The latest Supreme Court vacancy has all eyes trained on the process for a justice’s replacement. We will likely know the finalist for a spot on the bench next week. But where does that name come from? Who appoints Supreme Court justices, and what happens then?
Who appoints Supreme Court justices?
So who appoints Supreme Court justices? That would be the president and the Senate. The president nominates Supreme Court justices. They serve a lifetime term, if approved by the Senate.
This is specified by the Constitution. Article III states that the president “shall nominate, and by and with the Advice and Consent of the Senate, shall appoint Judges of the Supreme Court.” Article II, known as the “appointments clause,” lays out the sequential steps for filling judicial vacancies: First, the nomination by the president; second, the advice and consent of the Senate; and third, the appointment by the president.

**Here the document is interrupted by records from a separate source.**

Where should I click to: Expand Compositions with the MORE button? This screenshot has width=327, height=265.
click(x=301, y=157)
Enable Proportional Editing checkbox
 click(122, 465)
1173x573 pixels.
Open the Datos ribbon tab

The president gets no shortage of outside advice on potential Supreme Court justices. But as a presidential candidate, Donald Trump took the unusual step of releasing a list of 25 judges from which he would fill potential Supreme Court vacancies. It was created by the ultra-conservative Federalist Society. Leonard Leo, the executive vice president of the Federalist Society, took a leave of absence in late June to advise Trump on the replacement for Justice Anthony Kennedy, leading HuffPost to declare, “Trump Isn’t Remaking The Supreme Court. Leonard Leo Is.”
How are Supreme Court justices appointed?
So what happens after the president nominates someone? How are Supreme Court justices appointed? After the president names his Supreme Court nominee, the name is sent to the Senate Judiciary Committee for consideration. The committee schedules a hearing, usually held in about a month, giving the committee time to gather records and do research on the candidate to inform their questioning.
After the hearing, the Judiciary Committee votes to accept or reject the nomination, and sends that recommendation to the Senate. The full Senate then debates the nomination. A simple majority vote of 51 will end debate, and the nominee is also confirmed by a simple majority “yes” vote.